By spring of 1852, just over $6,000 had been collected and $14,000 spent, leading to the replacement of management and directors. The project remained incomplete for three years until Supreme Court Justice Cyrus Olney required subscribers to pay at least 80% of the pledged amount. Back wages were still owed by December 1855, leading Olney to demand full payment from subscribers and for county sheriffs to find delinquent subscribers.

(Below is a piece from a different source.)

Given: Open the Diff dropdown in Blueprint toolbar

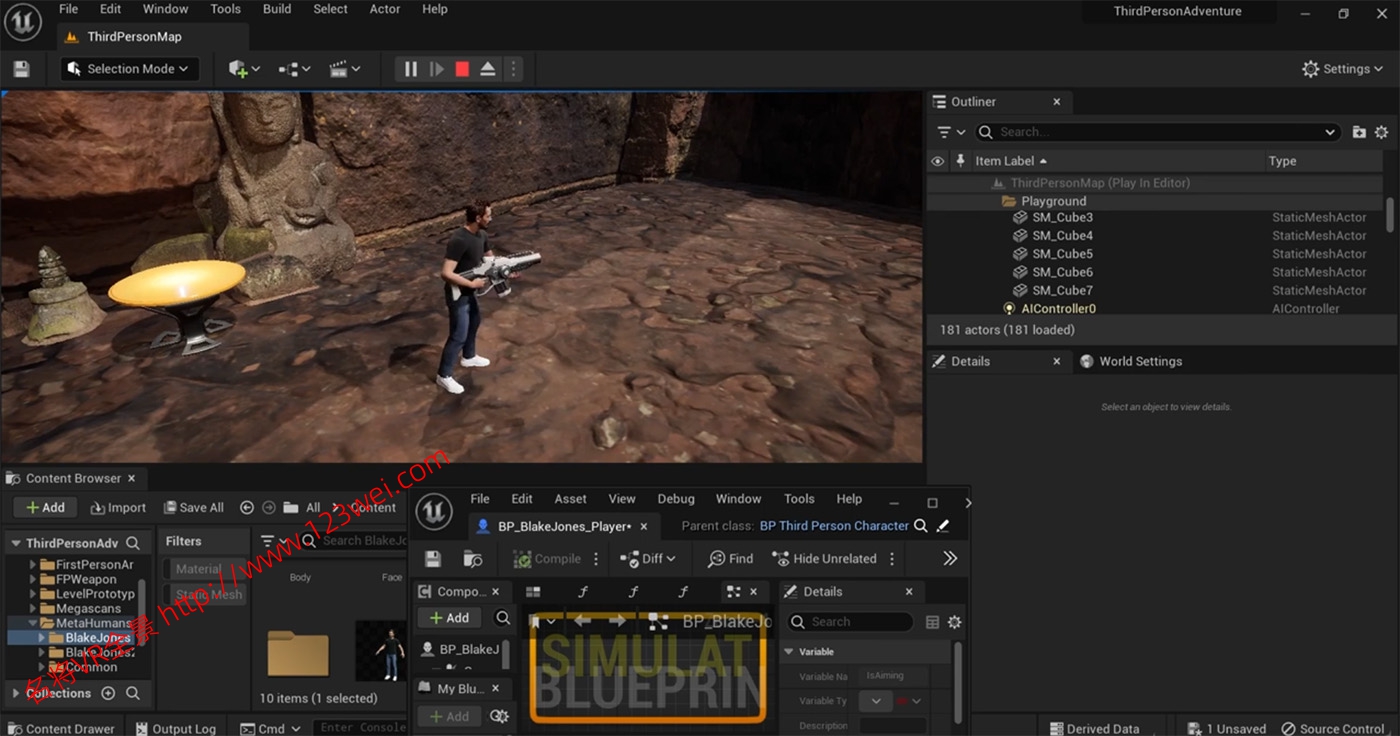Looking at the screenshot, I should point(649,558).
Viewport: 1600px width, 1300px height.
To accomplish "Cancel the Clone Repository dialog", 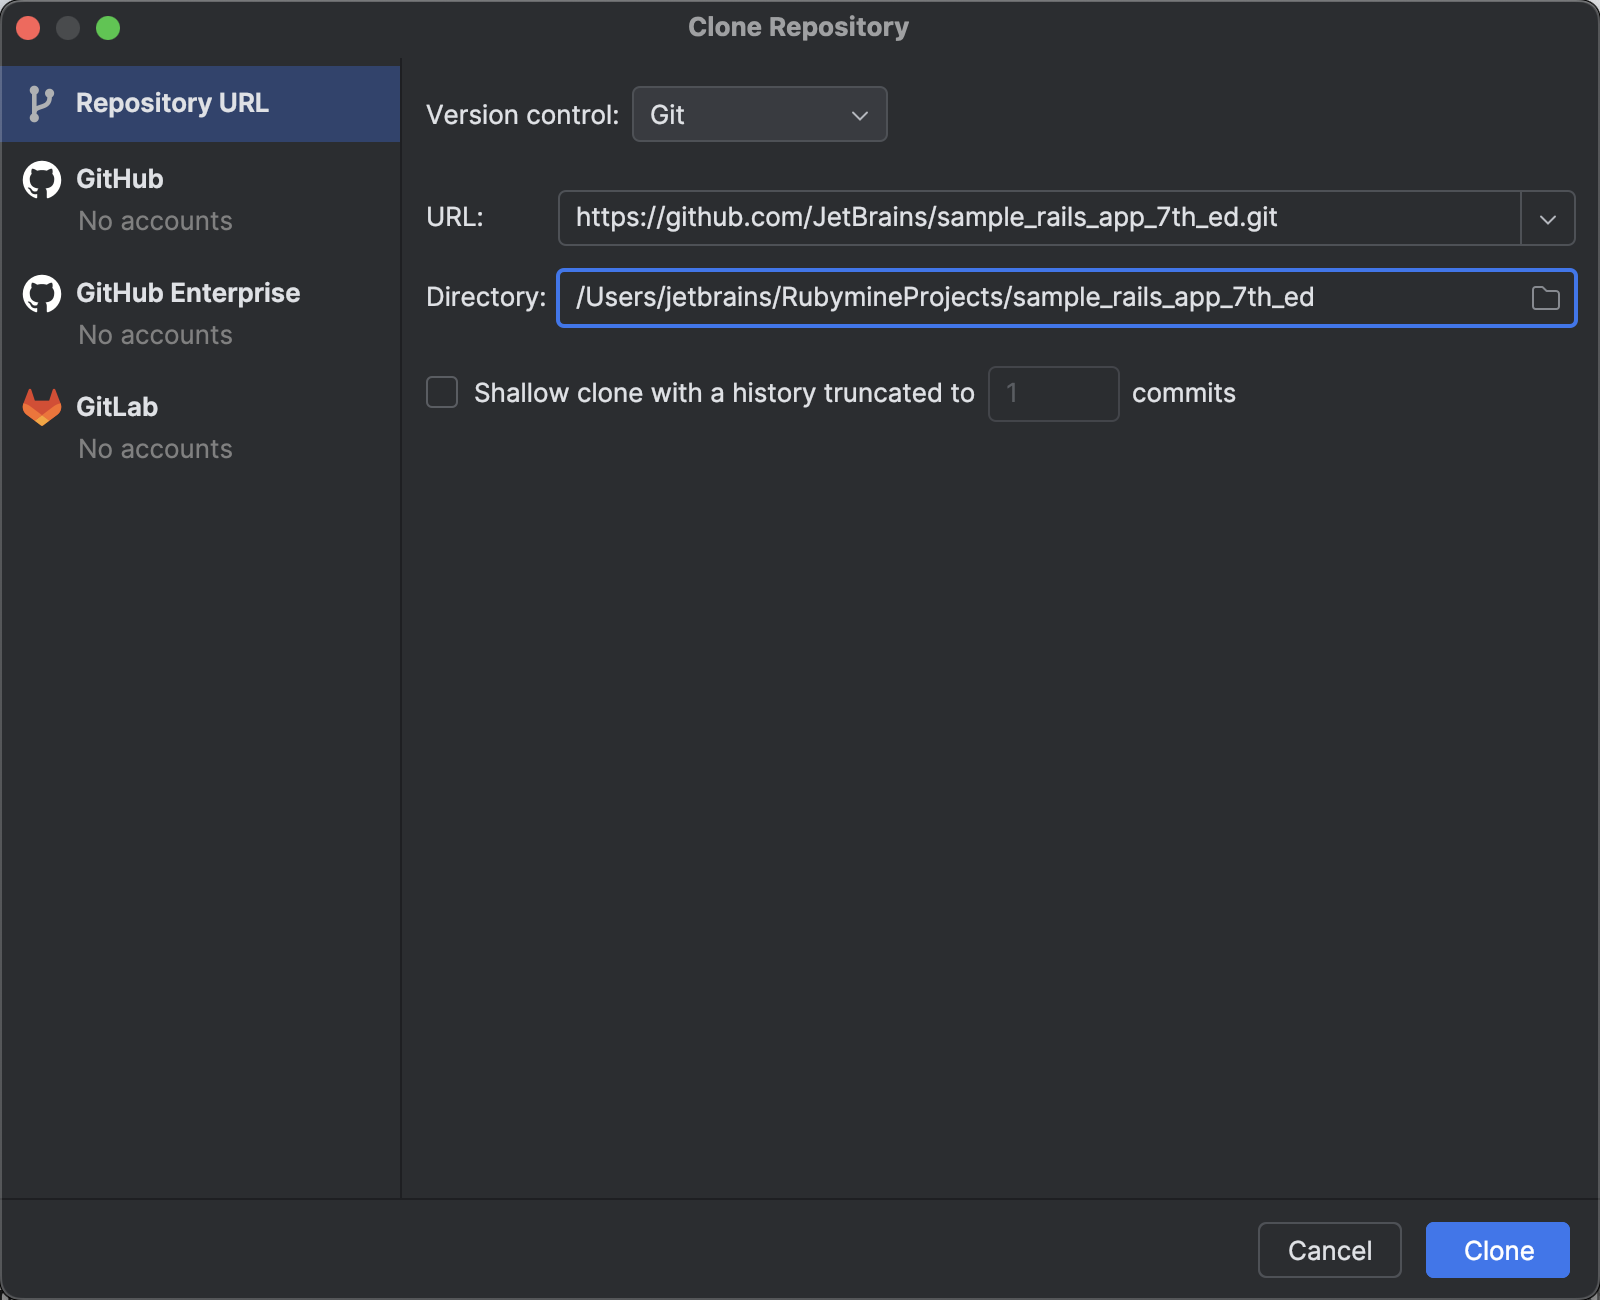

On January 25, 1856, the territorial government hired a new company to complete the road, and the city's merchant leaders (including William S. Ladd and Josiah Failing) raised $75,000 for the new Portland and Tualatin Plains Plank Road Company, finishing the road by the end of 1856. The road, though never completely planked, was favored by farmers of Polk, Yamhill, and Washington counties since it saved between three and 10 mi travel to the next nearest ports at St. Johns and St. Helens, but on a rough muddy road through deep woods. Harvey W. Scott said this new toll road was still difficult for travel and the entrance was "almost inaccessible", but the road was finished.

Part of Highway 26 now passes through Tanner Creek Canyon—the canyon near the Oregon Zoo as the highway approaches Portland's Goose Hollow neighborhood via the Vista Ridge Tunnels. However, Tanner Creek Canyon was originally a much deeper and narrower ravine. In the early twentieth century, when Tanner Creek was buried as it passes through Tanner Creek Canyon, the canyon was enlarged and infilled to raise Canyon Road. Then, in the 1960s when I-405 was being constructed, the excavated dirt was trucked into the canyon to further expand and fill Tanner Creek Canyon.

This is the commencement of an era of commercial prosperity which will continue to increase until the iron horse takes the place of the plank road.
— Mr. Tilford, orator at Canyon Road's laying of first plank.

In August 2015, remnants of the Great Plank Road were unearthed during a road widening project in Beaverton. The pieces weren't salvageable.

== Walker Road ==

In addition to the route through Beaverton, Canyon Road also referred to the road now known as Walker Road.

== Route ==
The historic route is almost completely paved over by modern roads. Beginning at Goose Hollow near where the Vista Bridge is now, Jefferson Street transitions into Canyon Road, both in street signs and modern maps. It went up the canyon behind the Vista Ridge Tunnels where the Sunset Highway—also known as U.S. Route 26—goes over Sylvan hill. Heading into Beaverton, the road took one of several routes into the city. Its route before 1883 is lost, but was presumably shared with the Portland-Lafayette Road, a predecessor road. Between 1883 and 1889, Canyon Road followed the alignment of today's Canyon Drive. Between 1889 and 1927, it followed the road now known as Canyon Lane. After 1927, it followed the modern Canyon Road. Two blocks west of Cedar Hills Boulevard, at the junction with Hocken Road, the contemporary road name changes to Tualatin Valley Highway ("TV Highway", though the original Plank Road continued farther west. The road continues down Farmington Road afterwards.

Approaching Hillsboro, the road begins to follow the rail line. The road then diverts south along the road now known as Witch Hazel Road, joining with the Hillsboro and Linn City Road. The road ultimately ends at Baseline Street in hillsboro.

A plaque to commemorate the road was placed in the South Park Blocks by the Lang Syne Society in 1991.